Supported an Invasion Before Bush
Rather
than being a hapless victim of the Bush administration’s lies and
manipulation, Biden was calling for a U.S. invasion of Iraq and making
false statements regarding Saddam Hussein’s supposed possession of
“weapons of mass destruction” years before President George W. Bush even
came to office.
As
far back as 1998, Biden was calling for a U.S. invasion of that oil
rich country. Even though UN inspectors and the UN-led disarmament
process led to the elimination of Iraq’s WMD threat, Biden – in an
effort to discredit the world body and make an excuse for war – insisted
that UN inspectors could never be trusted to do the job. During Senate
hearings on Iraq in September of that year, Biden told Ritter,
“As long as Saddam’s at the helm, there is no reasonable prospect you
or any other inspector is ever going to be able to guarantee that we
have rooted out, root and branch, the entirety of Saddam’s program
relative to weapons of mass destruction.”
Calling
for military action on the scale of the Gulf War seven years earlier,
he continued, “The only way we’re going to get rid of Saddam Hussein is
we’re going to end up having to start it alone,” telling the Marine
veteran “it’s going to require guys like you in uniform to be back on
foot in the desert taking Saddam down.”
When
Ritter tried to make the case that President Bill Clinton’s proposed
large-scale bombing of Iraq could jeopardize the UN inspections process,
Biden condescendingly replied that decisions on the use of military
force were “beyond your pay grade.” As Ritter predicted, when Clinton
ordered UN inspectors out of Iraq in December of that year and followed
up with a four-day bombing campaign known as Operation Desert Fox,
Saddam was provided with an excuse to refuse to allow the inspectors to
return. Biden then conveniently used Saddam’s failure to allow them to
return as an excuse for going to war four years later.

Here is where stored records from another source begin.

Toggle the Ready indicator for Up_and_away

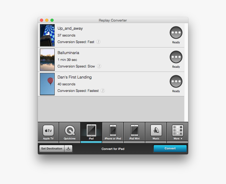coord(176,32)
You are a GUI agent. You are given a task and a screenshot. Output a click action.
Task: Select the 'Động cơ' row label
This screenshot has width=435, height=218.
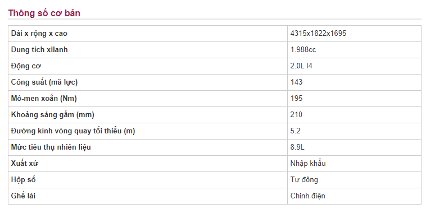coord(26,66)
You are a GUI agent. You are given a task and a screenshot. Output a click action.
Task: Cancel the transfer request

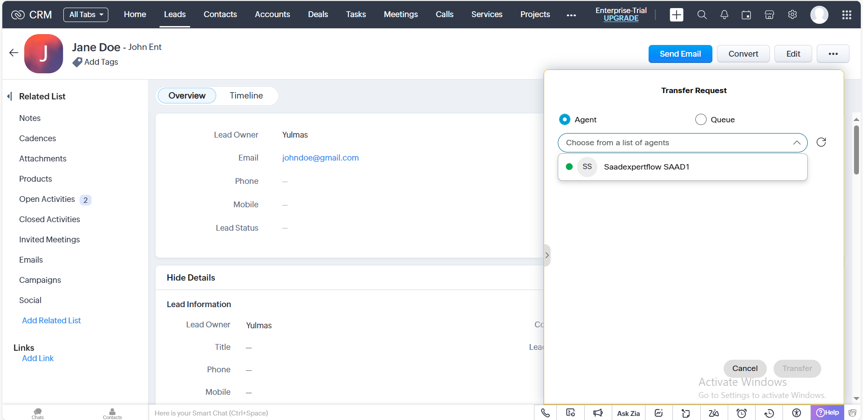click(745, 368)
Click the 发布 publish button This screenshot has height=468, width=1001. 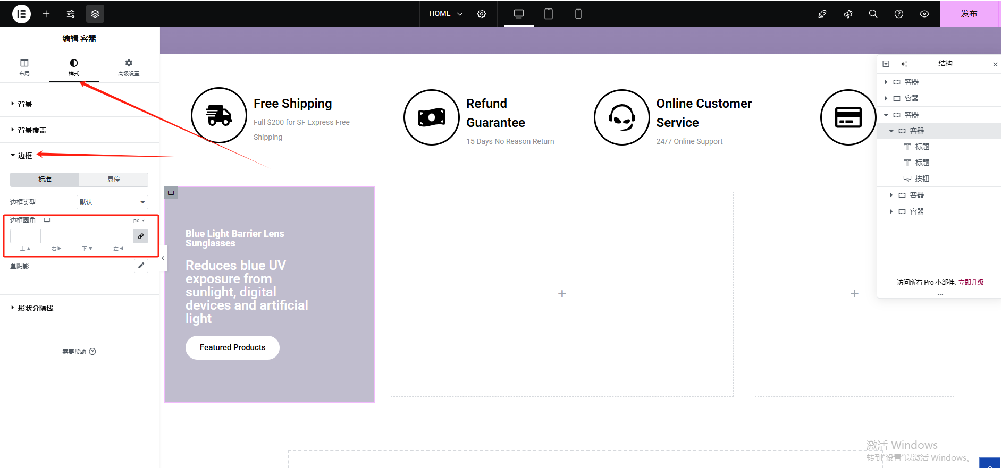[x=969, y=14]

Biden’s False Claims to Bolster War
In
the face of widespread skepticism over administration claims regarding
Iraq’s military capabilities, Biden declared that President Bush was
justified in being concerned about Iraq’s alleged pursuit of weapons of
mass destruction. Even though Iraq had eliminated its chemical weapons
arsenal by the mid-1990s, Biden insisted categorically in the weeks
leading up to the Iraq war resolution that Saddam Hussein still had
chemical weapons. Even though there is no evidence that Iraq had ever
developed deployable biological weapons and its biological weapons
program had been eliminated some years earlier, Biden insisted that
Saddam had biological weapons, including anthrax and that “he may have a
strain” of small pox. And, even though the International Atomic Energy
Agency had reported as far back as 1998 that there was no evidence
whatsoever that Iraq had any ongoing nuclear program, Biden insisted
Saddam was “seeking nuclear weapons.”
Said Biden,
“One thing is clear: These weapons must be dislodged from Saddam, or
Saddam must be dislodged from power.” He did not believe proof of the
existence of any actual weapons to dislodge was necessary, however,
insisting that “If we wait for the danger from Saddam to become clear,
it could be too late.” He further defended President Bush by falsely
claiming that “He did not snub the U.N. or our allies. He did not
dismiss a new inspection regime. He did not ignore the Congress. At each
pivotal moment, he has chosen a course of moderation and
deliberation.”
In
an Orwellian twist of language designed to justify the war resolution,
which gave President Bush the unprecedented authority to invade a
country on the far side of the world at the time and circumstances of
his own choosing, Biden claimed that “I do not believe this is a rush to
war. I believe it is a march to peace and security. I believe that
failure to overwhelmingly support this resolution is likely to enhance
the prospects that war will occur.”
It
is also important to note that Biden supported an invasion in the full
knowledge that it would not be quick and easy and that the United States
would have to occupy Iraq for an extended period, declaring, “We must
be clear with the American people that we are committing to Iraq for the
long haul; not just the day after, but the decade after.”